**Requirements:** Reproduce the data below word for word and line by line, but omit the pictures.

═══

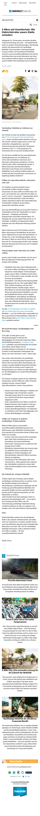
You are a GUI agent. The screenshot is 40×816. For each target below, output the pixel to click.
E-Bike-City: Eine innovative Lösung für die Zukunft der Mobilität (20, 671)
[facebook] (25, 72)
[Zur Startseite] (20, 11)
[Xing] (32, 72)
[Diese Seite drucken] (6, 72)
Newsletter (32, 3)
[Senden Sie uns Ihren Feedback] (3, 72)
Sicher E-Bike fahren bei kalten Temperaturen (20, 620)
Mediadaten (23, 3)
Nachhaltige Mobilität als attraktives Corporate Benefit (20, 720)
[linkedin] (36, 72)
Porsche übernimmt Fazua (20, 580)
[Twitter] (29, 72)
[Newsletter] (20, 761)
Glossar (14, 3)
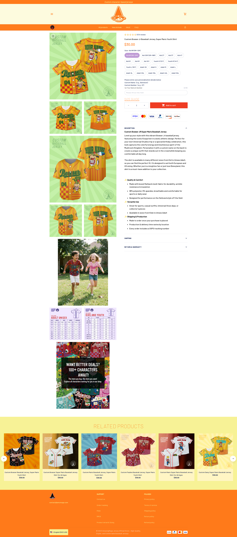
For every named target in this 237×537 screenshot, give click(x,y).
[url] (131, 99)
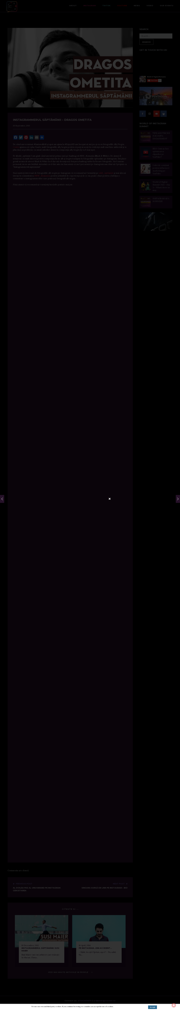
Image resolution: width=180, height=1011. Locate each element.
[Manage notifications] (174, 1005)
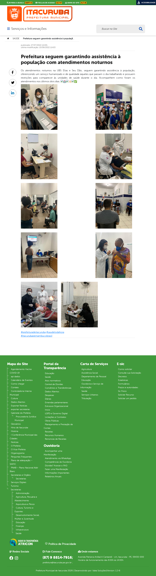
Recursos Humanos (54, 435)
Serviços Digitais (18, 482)
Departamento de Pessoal (94, 376)
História (14, 431)
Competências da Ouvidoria (58, 462)
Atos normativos (53, 380)
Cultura (14, 398)
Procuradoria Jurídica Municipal (25, 418)
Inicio (47, 410)
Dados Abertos (18, 402)
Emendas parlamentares (56, 402)
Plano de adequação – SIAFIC (21, 462)
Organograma (17, 453)
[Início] (8, 38)
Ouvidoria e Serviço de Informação (91, 386)
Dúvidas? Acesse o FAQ (56, 465)
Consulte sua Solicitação (129, 373)
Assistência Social (90, 373)
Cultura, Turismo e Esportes (24, 510)
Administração (22, 493)
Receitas (49, 432)
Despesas (49, 395)
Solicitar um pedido (127, 398)
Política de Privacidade (62, 543)
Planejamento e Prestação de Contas (58, 426)
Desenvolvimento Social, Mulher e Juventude (27, 517)
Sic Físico (122, 391)
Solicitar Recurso (126, 395)
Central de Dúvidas (54, 384)
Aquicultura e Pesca (25, 504)
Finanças (20, 526)
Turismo (15, 486)
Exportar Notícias (19, 406)
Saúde (18, 533)
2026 (70, 570)
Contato (15, 387)
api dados (15, 376)
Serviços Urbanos (90, 395)
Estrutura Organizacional (56, 406)
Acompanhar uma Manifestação (53, 453)
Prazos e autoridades (128, 387)
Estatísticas (123, 380)
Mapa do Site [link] (76, 3)
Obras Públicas (52, 421)
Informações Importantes (57, 473)
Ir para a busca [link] (20, 3)
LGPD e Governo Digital (56, 413)
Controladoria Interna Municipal (21, 393)
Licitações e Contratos (55, 417)
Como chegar (17, 384)
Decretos (122, 376)
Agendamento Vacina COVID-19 (21, 371)
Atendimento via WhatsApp (58, 458)
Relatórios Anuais (53, 476)
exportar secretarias (20, 409)
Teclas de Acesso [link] (49, 3)
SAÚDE (16, 38)
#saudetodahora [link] (55, 332)
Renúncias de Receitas (55, 439)
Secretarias (21, 479)
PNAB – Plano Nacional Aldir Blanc (24, 470)
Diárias (48, 399)
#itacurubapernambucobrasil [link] (36, 336)
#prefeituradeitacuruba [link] (33, 332)
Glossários (16, 424)
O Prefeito (16, 446)
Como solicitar (125, 369)
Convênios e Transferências (58, 388)
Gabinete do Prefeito (21, 413)
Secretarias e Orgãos (21, 475)
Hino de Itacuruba (19, 427)
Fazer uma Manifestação (56, 469)
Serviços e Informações (28, 29)
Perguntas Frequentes (21, 457)
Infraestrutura (22, 530)
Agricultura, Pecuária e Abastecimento (26, 499)
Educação (20, 522)
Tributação (86, 398)
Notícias (14, 442)
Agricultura (87, 369)
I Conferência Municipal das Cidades (23, 437)
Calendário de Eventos (22, 380)
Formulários (123, 384)
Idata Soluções (99, 570)
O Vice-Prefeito (18, 449)
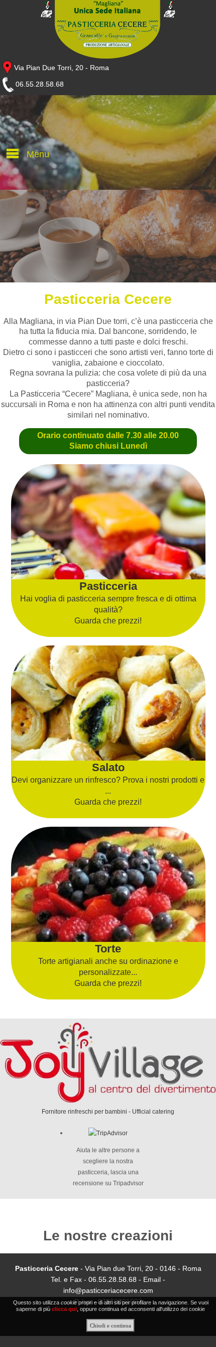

═══

**Reply:**
You are a GUI agent. The screenshot is 40×816. For each target below, output the pixel to click.
E-Bike-City: Eine innovative Lösung für die Zukunft der Mobilität (20, 671)
[facebook] (25, 72)
[Zur Startseite] (20, 11)
[Xing] (32, 72)
[Diese Seite drucken] (6, 72)
Newsletter (32, 3)
[Senden Sie uns Ihren Feedback] (3, 72)
Sicher E-Bike fahren bei kalten Temperaturen (20, 620)
Mediadaten (23, 3)
Nachhaltige Mobilität als attraktives Corporate Benefit (20, 720)
[linkedin] (36, 72)
Porsche übernimmt Fazua (20, 580)
[Twitter] (29, 72)
[Newsletter] (20, 761)
Glossar (14, 3)
For every named target in this 237×537 screenshot, give click(x,y).
[url] (131, 99)
Image resolution: width=180, height=1011. Locate each element.
[Manage notifications] (174, 1005)
Recursos Humanos (54, 435)
Serviços Digitais (18, 482)
Departamento de Pessoal (94, 376)
História (14, 431)
Competências da Ouvidoria (58, 462)
Atos normativos (53, 380)
Cultura (14, 398)
Procuradoria Jurídica Municipal (25, 418)
Inicio (47, 410)
Dados Abertos (18, 402)
Emendas parlamentares (56, 402)
Plano de adequação – SIAFIC (21, 462)
Organograma (17, 453)
[Início] (8, 38)
Ouvidoria e Serviço de Informação (91, 386)
Dúvidas? Acesse o FAQ (56, 465)
Consulte sua Solicitação (129, 373)
Assistência Social (90, 373)
Cultura, Turismo e Esportes (24, 510)
Administração (22, 493)
Receitas (49, 432)
Despesas (49, 395)
Solicitar um pedido (127, 398)
Política de Privacidade (62, 543)
Planejamento e Prestação de Contas (58, 426)
Desenvolvimento Social, Mulher e Juventude (27, 517)
Sic Físico (122, 391)
Solicitar Recurso (126, 395)
Central de Dúvidas (54, 384)
Aquicultura e Pesca (25, 504)
Finanças (20, 526)
Turismo (15, 486)
Exportar Notícias (19, 406)
Saúde (18, 533)
2026 (70, 570)
Contato (15, 387)
api dados (15, 376)
Serviços Urbanos (90, 395)
Estrutura Organizacional (56, 406)
Acompanhar uma Manifestação (53, 453)
Prazos e autoridades (128, 387)
Estatísticas (123, 380)
Mapa do Site [link] (76, 3)
Obras Públicas (52, 421)
Informações Importantes (57, 473)
Ir para a busca [link] (20, 3)
LGPD e Governo Digital (56, 413)
Controladoria Interna Municipal (21, 393)
Licitações e Contratos (55, 417)
Como chegar (17, 384)
Decretos (122, 376)
Agendamento Vacina COVID-19 (21, 371)
Atendimento via WhatsApp (58, 458)
Relatórios Anuais (53, 476)
exportar secretarias (20, 409)
Teclas de Acesso [link] (49, 3)
SAÚDE (16, 38)
#saudetodahora [link] (55, 332)
Renúncias de Receitas (55, 439)
Secretarias (21, 479)
PNAB – Plano Nacional Aldir Blanc (24, 470)
Diárias (48, 399)
#itacurubapernambucobrasil [link] (36, 336)
#prefeituradeitacuruba [link] (33, 332)
Glossários (16, 424)
O Prefeito (16, 446)
Como solicitar (125, 369)
Convênios e Transferências (58, 388)
Gabinete do Prefeito (21, 413)
Secretarias e Orgãos (21, 475)
Hino de Itacuruba (19, 427)
Fazer uma Manifestação (56, 469)
Serviços e Informações (28, 29)
Perguntas Frequentes (21, 457)
Infraestrutura (22, 530)
Agricultura, Pecuária e Abastecimento (26, 499)
Educação (20, 522)
Tributação (86, 398)
Notícias (14, 442)
Agricultura (87, 369)
I Conferência Municipal das Cidades (23, 437)
Calendário de Eventos (22, 380)
Formulários (123, 384)
Idata Soluções (99, 570)
O Vice-Prefeito (18, 449)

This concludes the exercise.